Nous avons des palourdes sur deux sites. Les plus grandes, et les plus anciennes, se trouvent sur le pinacle de Magic Mushrooms, et nous avons deux lots sur Tokoriki Wall, notre récif maison. En plus de la « vraie » palourde géante T. gigas, nous avons aussi des quantités de T. squamosa (palourde géante cannelée) et la belle T. derasa (palourde géante lisse). La plus petite T. maxima (palourde géante maxima) pousse à l’état sauvage sur le récif.
Le but du projet est de créer une colonie de palourdes dans une zone protégée pour permettre une reproduction réussie. Cela permettra, nous l’espérons, la régénération de l’espèce non seulement sur les récifs autour de Tokoriki mais aussi dans tout l’ouest du pays.
Les bénitiers géants se reproduisent en libérant d’abord des œufs, puis du sperme dans les courants océaniques. Comme elles ne peuvent pas féconder leurs propres œufs, le regroupement d’un grand nombre de palourdes matures augmente énormément le nombre d’œufs viables.
Un œuf fécondé flotte sur le courant océanique pendant douze heures avant que l’éclosion ait lieu. La larve qui en résulte développe un pied qui lui permet de se déplacer sur le fond marin, et peut également nager. Bien que la mortalité soit extrêmement élevée, les minuscules palourdes peuvent parcourir de nombreux kilomètres au cours de la semaine qui précède leur installation sur le récif, ce qui permet la colonisation potentielle de vastes zones de mer.

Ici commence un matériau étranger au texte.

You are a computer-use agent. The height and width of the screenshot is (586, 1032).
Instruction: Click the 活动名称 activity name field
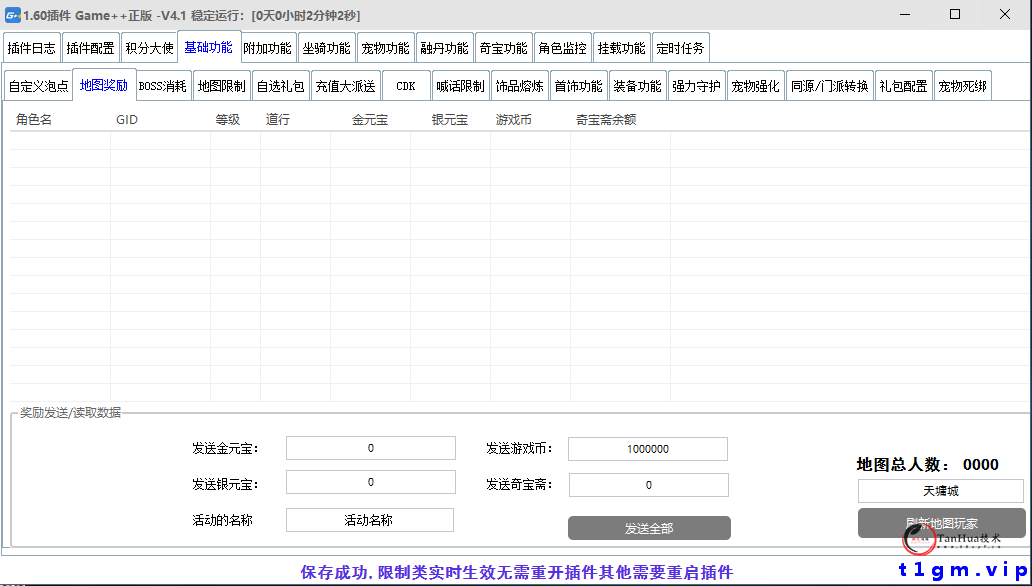point(370,520)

Les bébés palourdes ont besoin de beaucoup de chance. S’ils tombent en eau profonde, ils ne recevront pas assez de lumière solaire pour survivre. S’ils sont trop peu profonds, l’action des vagues les empêchera de se fixer au récif, et s’ils atterrissent sur du sable, ils suffoqueront rapidement. Si une palourde a la chance de se trouver sur un morceau de récif protégé à la bonne profondeur, elle doit maintenant faire face à un large éventail de prédateurs, des minuscules escargots et éponges perforantes aux murènes massives et aux requins nourrices de dix pieds. À cela s’ajoutent les dangers des énormes houles des tempêtes hivernales et des cyclones d’été.
Compte tenu de tout cela, lorsqu’une palourde atteint sa maturité sexuelle après six ou sept ans, elle a traversé beaucoup d’épreuves. Aujourd’hui, sa principale menace est la chasse humaine, car les habitants des îles du Pacifique adorent manger du vasua frais. C’est là que notre projet sera vraiment utile. Un bénitier géant peut vivre plus de cent ans et produire des millions d’œufs au cours de sa vie. Il s’agit donc d’assister les palourdes au cours de leurs premières années – et malheureusement d’en perdre encore beaucoup en cours de route – puis de les protéger à l’âge adulte dans des colonies de reproduction afin que leur progéniture puisse repeupler la zone locale, au bénéfice des espèces et des pêcheurs.